J’en profite pour souligner au passage que mon père a cette manie de comparer pratiquement tout ce qu’il voit en voyage au Québec.

Par exemple, s’il croise une belle chute, il va dire : « Ah! Ça ressemble aux chutes Montmorency, ça! »

Même chose pour la bouffe. « Ouin, pas pire, mais leur poulet est moins bon qu’à la Casa Vinho… »

Ça n’enlève absolument rien au fait que c’est un compagnon de voyage idéal.

Il fait la vaisselle, est toujours partant pour un verre en soirée, en plus d’être un joueur de crible et de Scrabble potable. Il note chaque jour des mots en espagnol dans un petit calepin qu’il traîne partout.

Tellement idéal, qu’il a même proposé de garder les enfants pour notre première soirée conjugale en trois mois. On était tellement contents qu’on aurait été prêts à aller voir le nouveau spectacle de Jérémy Demay (bon, pas tant que ça).

On a lancé les hostilités dans un beau resto, où Martine n’avait pas reçu le mémo qu’il ne s’agissait pas d’une soirée pyjama.

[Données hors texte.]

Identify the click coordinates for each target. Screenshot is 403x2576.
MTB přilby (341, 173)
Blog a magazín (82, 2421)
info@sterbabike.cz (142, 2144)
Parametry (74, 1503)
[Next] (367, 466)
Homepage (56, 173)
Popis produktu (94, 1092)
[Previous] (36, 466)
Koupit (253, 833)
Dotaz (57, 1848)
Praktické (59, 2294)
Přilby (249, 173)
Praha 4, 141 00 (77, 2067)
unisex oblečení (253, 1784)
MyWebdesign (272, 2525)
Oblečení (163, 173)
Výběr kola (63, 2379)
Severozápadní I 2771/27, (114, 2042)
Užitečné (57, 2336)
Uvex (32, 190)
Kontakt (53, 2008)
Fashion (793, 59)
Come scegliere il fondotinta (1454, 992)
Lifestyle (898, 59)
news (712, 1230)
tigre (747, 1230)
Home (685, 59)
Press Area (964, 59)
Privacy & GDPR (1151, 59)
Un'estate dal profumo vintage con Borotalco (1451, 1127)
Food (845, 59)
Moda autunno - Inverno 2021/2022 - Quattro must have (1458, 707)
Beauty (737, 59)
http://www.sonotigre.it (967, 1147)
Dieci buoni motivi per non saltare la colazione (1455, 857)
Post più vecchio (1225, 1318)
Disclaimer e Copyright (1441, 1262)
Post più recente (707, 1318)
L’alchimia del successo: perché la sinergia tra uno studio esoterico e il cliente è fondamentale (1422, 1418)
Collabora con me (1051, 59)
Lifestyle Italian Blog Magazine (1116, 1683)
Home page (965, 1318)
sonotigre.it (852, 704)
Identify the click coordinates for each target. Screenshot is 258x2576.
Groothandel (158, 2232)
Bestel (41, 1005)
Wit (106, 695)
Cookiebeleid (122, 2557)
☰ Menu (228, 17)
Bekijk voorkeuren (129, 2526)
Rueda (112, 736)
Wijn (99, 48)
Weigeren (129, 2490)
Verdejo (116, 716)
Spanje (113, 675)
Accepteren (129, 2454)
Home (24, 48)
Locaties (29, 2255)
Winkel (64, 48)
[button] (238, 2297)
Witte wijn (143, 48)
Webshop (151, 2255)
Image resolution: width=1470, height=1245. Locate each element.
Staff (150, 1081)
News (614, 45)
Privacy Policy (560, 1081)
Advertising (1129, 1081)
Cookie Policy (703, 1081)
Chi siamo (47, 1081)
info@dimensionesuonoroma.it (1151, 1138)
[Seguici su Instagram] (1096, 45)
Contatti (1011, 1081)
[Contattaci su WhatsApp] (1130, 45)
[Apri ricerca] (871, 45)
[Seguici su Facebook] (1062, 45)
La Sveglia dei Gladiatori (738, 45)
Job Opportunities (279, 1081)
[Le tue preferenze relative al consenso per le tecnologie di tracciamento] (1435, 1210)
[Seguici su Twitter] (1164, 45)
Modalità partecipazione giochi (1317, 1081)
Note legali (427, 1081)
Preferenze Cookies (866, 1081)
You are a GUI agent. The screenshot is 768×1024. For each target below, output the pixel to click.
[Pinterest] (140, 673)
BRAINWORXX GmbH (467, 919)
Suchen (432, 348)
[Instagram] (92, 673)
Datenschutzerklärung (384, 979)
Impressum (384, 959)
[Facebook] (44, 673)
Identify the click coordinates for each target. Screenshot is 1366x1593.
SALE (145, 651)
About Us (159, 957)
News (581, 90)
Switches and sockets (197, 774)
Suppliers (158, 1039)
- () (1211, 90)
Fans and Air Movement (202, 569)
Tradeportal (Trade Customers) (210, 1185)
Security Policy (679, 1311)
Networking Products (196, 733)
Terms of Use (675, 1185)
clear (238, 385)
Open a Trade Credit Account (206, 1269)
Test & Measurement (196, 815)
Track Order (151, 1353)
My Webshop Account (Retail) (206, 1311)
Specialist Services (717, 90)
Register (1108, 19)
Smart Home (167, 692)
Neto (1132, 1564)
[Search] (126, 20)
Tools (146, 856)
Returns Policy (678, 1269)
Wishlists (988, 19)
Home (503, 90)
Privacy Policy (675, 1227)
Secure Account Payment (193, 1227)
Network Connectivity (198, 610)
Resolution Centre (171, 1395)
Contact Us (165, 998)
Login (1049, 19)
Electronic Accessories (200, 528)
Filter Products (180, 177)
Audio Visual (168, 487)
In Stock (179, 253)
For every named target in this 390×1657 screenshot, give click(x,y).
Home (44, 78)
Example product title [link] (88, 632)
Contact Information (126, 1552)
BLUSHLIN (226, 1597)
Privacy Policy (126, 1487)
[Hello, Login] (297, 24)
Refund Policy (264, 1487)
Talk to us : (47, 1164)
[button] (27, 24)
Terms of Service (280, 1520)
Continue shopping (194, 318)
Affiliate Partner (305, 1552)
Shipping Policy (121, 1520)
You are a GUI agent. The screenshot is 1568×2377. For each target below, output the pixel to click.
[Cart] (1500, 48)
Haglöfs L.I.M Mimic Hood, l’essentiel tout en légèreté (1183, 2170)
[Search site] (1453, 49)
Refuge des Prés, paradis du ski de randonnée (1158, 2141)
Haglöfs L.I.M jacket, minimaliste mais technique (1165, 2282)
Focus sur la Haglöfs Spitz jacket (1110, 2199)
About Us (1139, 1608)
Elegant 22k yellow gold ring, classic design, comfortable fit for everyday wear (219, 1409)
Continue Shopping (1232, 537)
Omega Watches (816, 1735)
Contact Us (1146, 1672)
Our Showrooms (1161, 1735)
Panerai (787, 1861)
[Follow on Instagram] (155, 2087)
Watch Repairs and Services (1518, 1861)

Qu’à cela ne tienne, nous avons bu pour oublier ces trois mois d’enfer à découvrir de nouvelles choses (horreur!), passer du temps précieux en famille (enfer!) et faire de longs trajets de bus ou d’avion (damnation!).

Nous avons fini la soirée avec une milonga, ces soirées où les danseurs de tangos se réunissent pour honorer cette danse traditionnelle héritée des esclaves et premiers immigrants argentins, à la fin du 19e siècle.

La milonga el beso démarrait autour de 22h pour s’étirer jusqu’au milieu de la nuit.

Une soirée suave caliente à regarder des gens de tout âge s’exécuter depuis notre petite table installée contre le plancher de danse. Plusieurs personnes s’y rendent seules et espèrent une invitation à danser en sirotant un verre.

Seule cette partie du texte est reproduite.